• **Task details**
Copy every line of the material below word for word, leaving out the pictures.

(Word and element location records)
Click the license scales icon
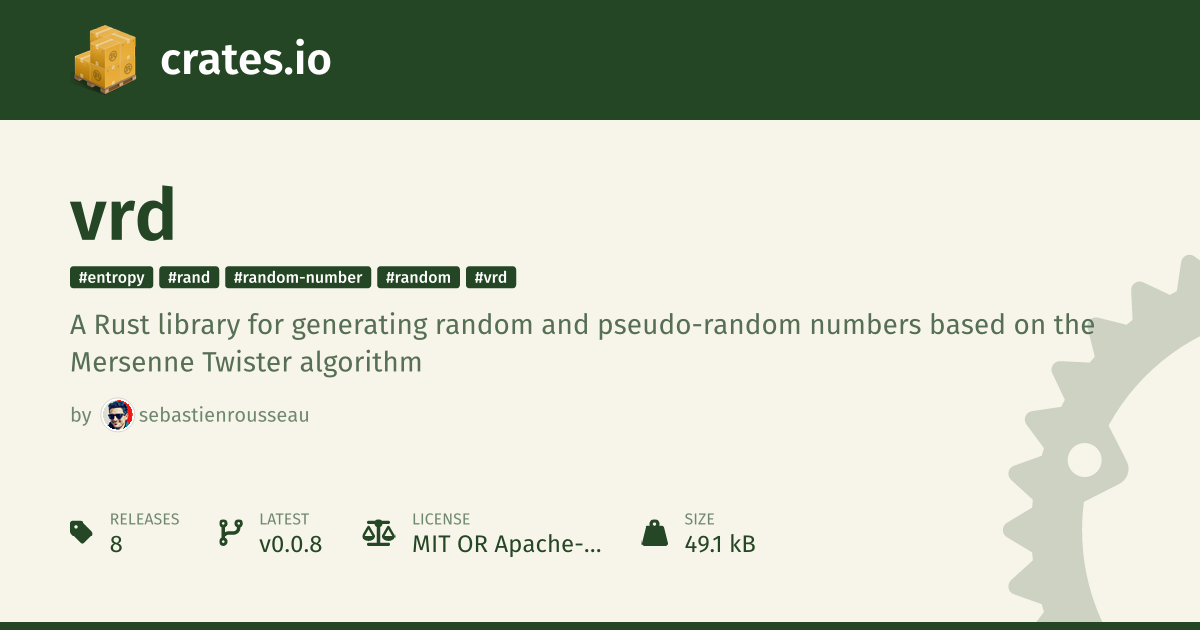Viewport: 1200px width, 630px height. 378,532
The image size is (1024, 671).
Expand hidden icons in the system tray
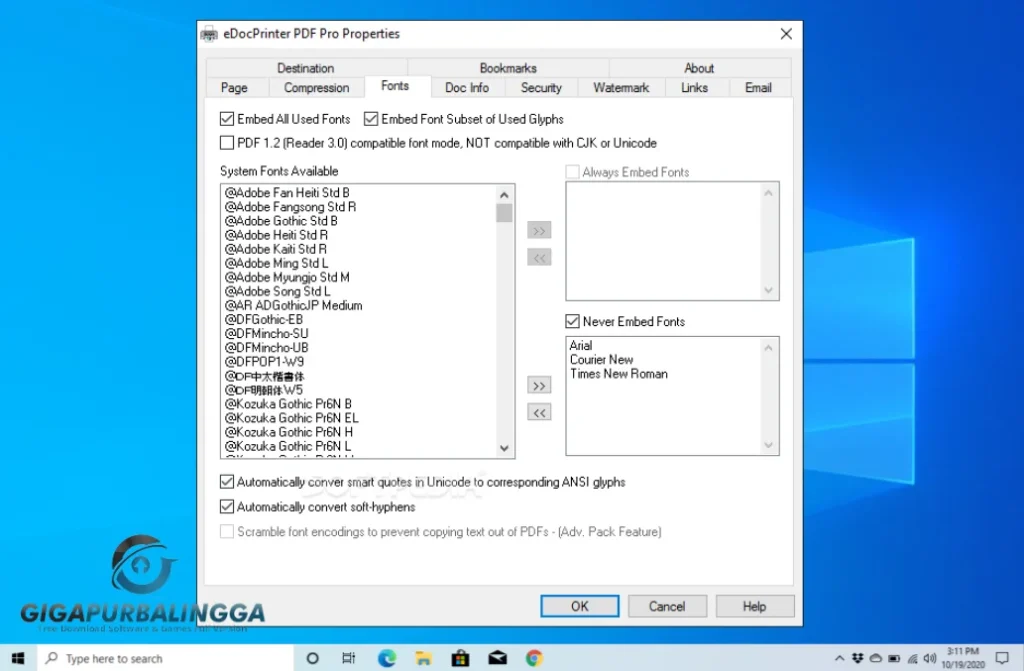[x=838, y=658]
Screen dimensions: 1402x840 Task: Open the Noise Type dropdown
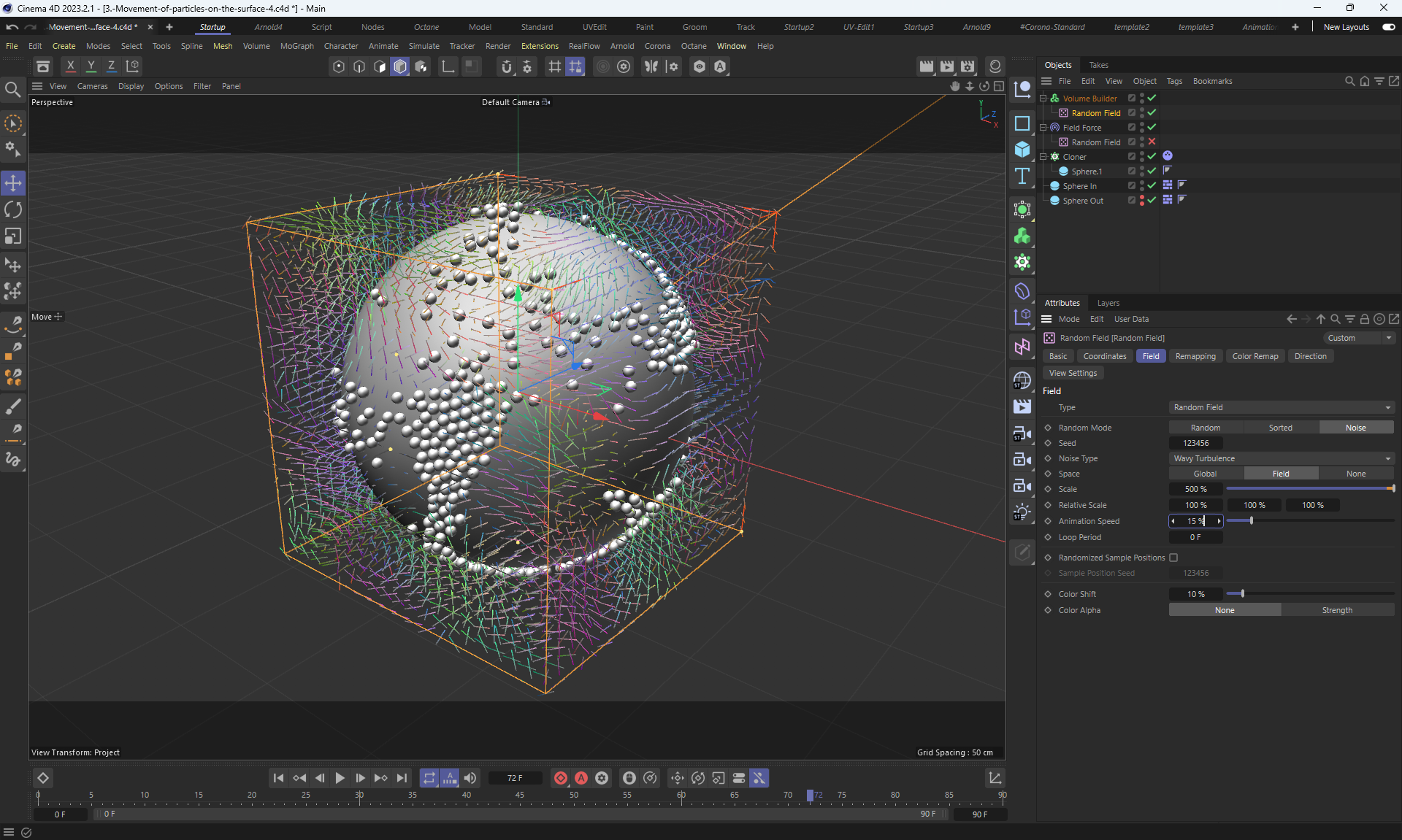coord(1281,458)
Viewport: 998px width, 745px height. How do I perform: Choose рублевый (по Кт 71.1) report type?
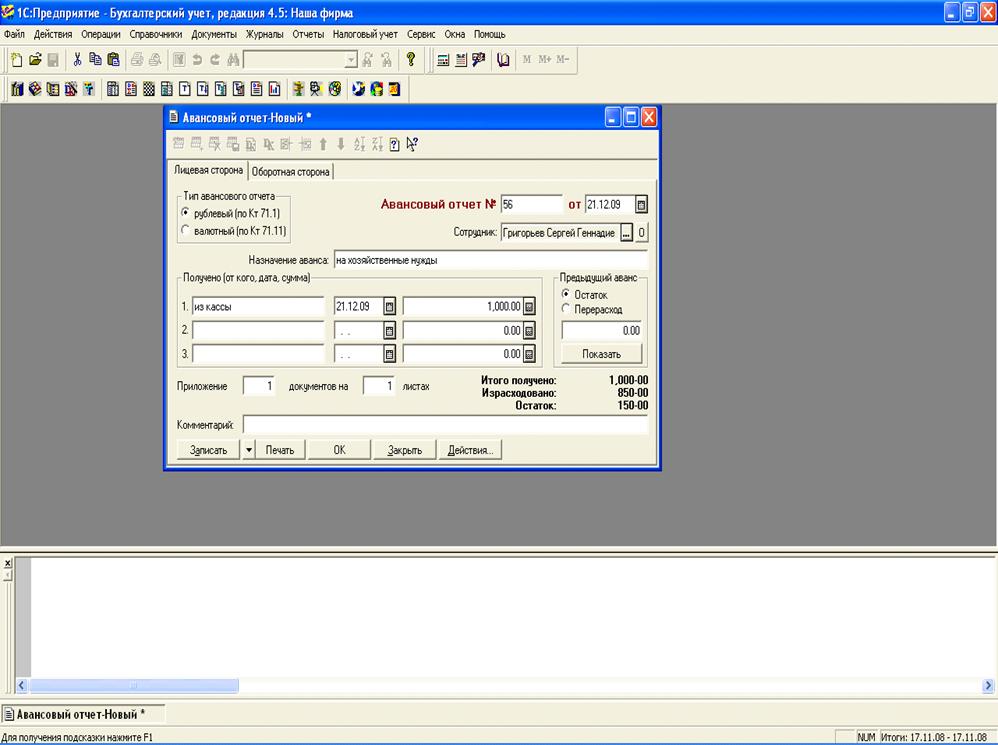click(184, 213)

• **Output for this exercise**
Click the license scales icon
Viewport: 1200px width, 630px height. 378,532
The image size is (1024, 671).
Expand hidden icons in the system tray
[x=838, y=658]
Screen dimensions: 1402x840 Task: Open the Noise Type dropdown
coord(1281,458)
Viewport: 998px width, 745px height. How do I perform: Choose рублевый (по Кт 71.1) report type?
click(184, 213)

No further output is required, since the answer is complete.